Thread: Floating point compression

  1. #1
    Member
    Join Date
    Jul 2011
    Location
    India
    Posts
    2
    Thanks
    0
    Thanked 0 Times in 0 Posts

    Floating point compression

    What are the best algorithms for Floating point data compression?

  2. #2
    Expert
    Matt Mahoney's Avatar
    Join Date
    May 2008
    Location
    Melbourne, Florida, USA
    Posts
    3,255
    Thanks
    306
    Thanked 778 Times in 485 Posts
    Use an adaptive filter to predict the next value and encode the difference with an indirect order 0 context model.

  3. #3
    Member biject.bwts's Avatar
    Join Date
    Jun 2008
    Location
    texas
    Posts
    449
    Thanks
    23
    Thanked 14 Times in 10 Posts

    Talking

    Quote Originally Posted by entropy View Post
    What are the best algorithms for Floating point data compression?
    Well that would be a function of the statistics of the numbers them selves. However suppose your
    floating point number system allows any 32bit combinations of bits to be a valid floating point number
    then in theory any file of any combination of 32 bit words is possible.
    Given that situation and knowing that most files thought of as 8 bit words since that is byte size. I would
    bijectively map the file to bytes size. This means most of the files of 32 bit words would be compressed
    since you skiped the files of odd length and skip half the files of even length.

  4. #4
    Administrator Shelwien's Avatar
    Join Date
    May 2008
    Location
    Kharkov, Ukraine
    Posts
    3,134
    Thanks
    179
    Thanked 921 Times in 469 Posts
    Google finds this:
    http://www.cs.unc.edu/~isenburg/lcpfpv/
    http://www.csl.cornell.edu/~burtscher/research/FPC/

    Also what Matt says, but there're tricky moments, depending on the nature of specific FP data.
    For example, you might have many approximations of rational numbers (1/3 etc) stored as floats.
    Or floats stored as doubles, in which case there'd be some unused bits in their mantissa and exponent fields.
    Or some values with fixed _decimal_ format (eg. prices where you can't have precision below 1 cent).
    So I guess we can say that there's no universal float model, same as there's no universal data model.

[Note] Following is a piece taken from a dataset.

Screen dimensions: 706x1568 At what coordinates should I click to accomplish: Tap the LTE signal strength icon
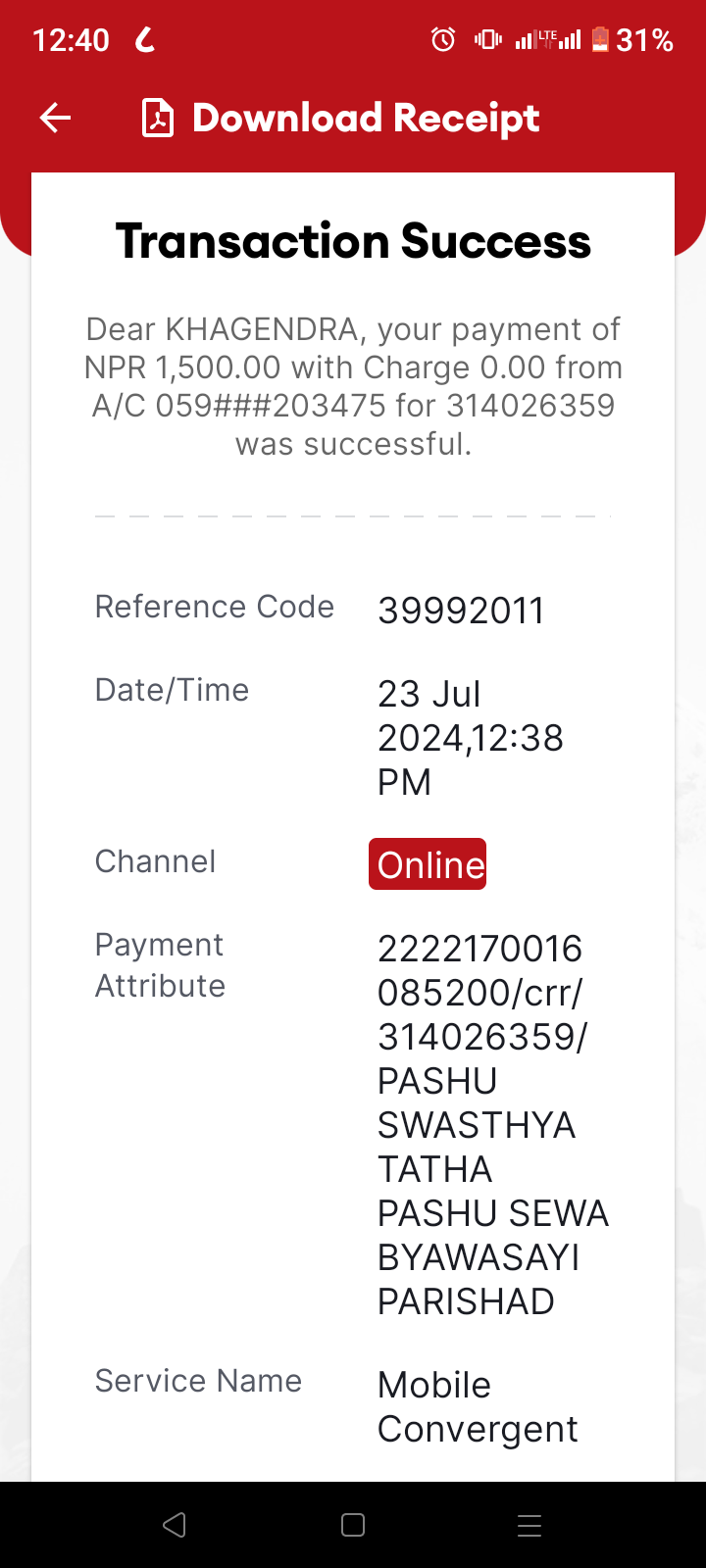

    One obvious step is mixing of multiple such models, but the LPC approach usually prevents that
    (different filter models would have statistics for different values), also LPC is inherently redundant
    (because normally you won't bother to exclude delta values which cause float overflows and such),
    so, depending on data nature, a direct little-endian aligned bitwise CM might be actually better than
    a filter.

    Still, compression-wise, mixing of multiple such models, LPC or others, would be the best.
    For that we'd have to remap statistics gathered in context of specific submodels to a single representation.
    (For example, if we feed inverted bits to a submodel, we'd then have to invert its output probability to be
    able to mix it with normal predictions).

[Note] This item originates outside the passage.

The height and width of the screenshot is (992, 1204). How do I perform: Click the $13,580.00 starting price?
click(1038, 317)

    Once I even made a model based on that kind of mixing and remapping: http://nishi.dreamhosters.com/u/FLTgeo3b1.rar
    geo file from Calgary Corpus has a somewhat unique format, but still its a kind of floats.

  5. #5
    Member
    Join Date
    Jul 2011
    Location
    India
    Posts
    2
    Thanks
    0
    Thanked 0 Times in 0 Posts
    How is Matt's approach different from the FPC paper? Essentially doing the same thing as far as i can tell.

    And Lcpfpv paper is more focused only on geometric data. May not work with interleaved data. I have to try it.

    Capturing fractional numbers or decimal numbers will be very application specific but that information is lost if you just look at the FP data.

  6. #6
    Administrator Shelwien's Avatar
    Join Date
    May 2008
    Location
    Kharkov, Ukraine
    Posts
    3,134
    Thanks
    179
    Thanked 921 Times in 469 Posts
    > How is Matt's approach different from the FPC paper?

    "indirect order 0 context model".

    Also "predict the next value and encode the difference" is not necessarily
    the same as LPC - for example, a binary context model can be used as
    a predictor.

    Matt probably meant LPC though - you can see it in paq's wav model.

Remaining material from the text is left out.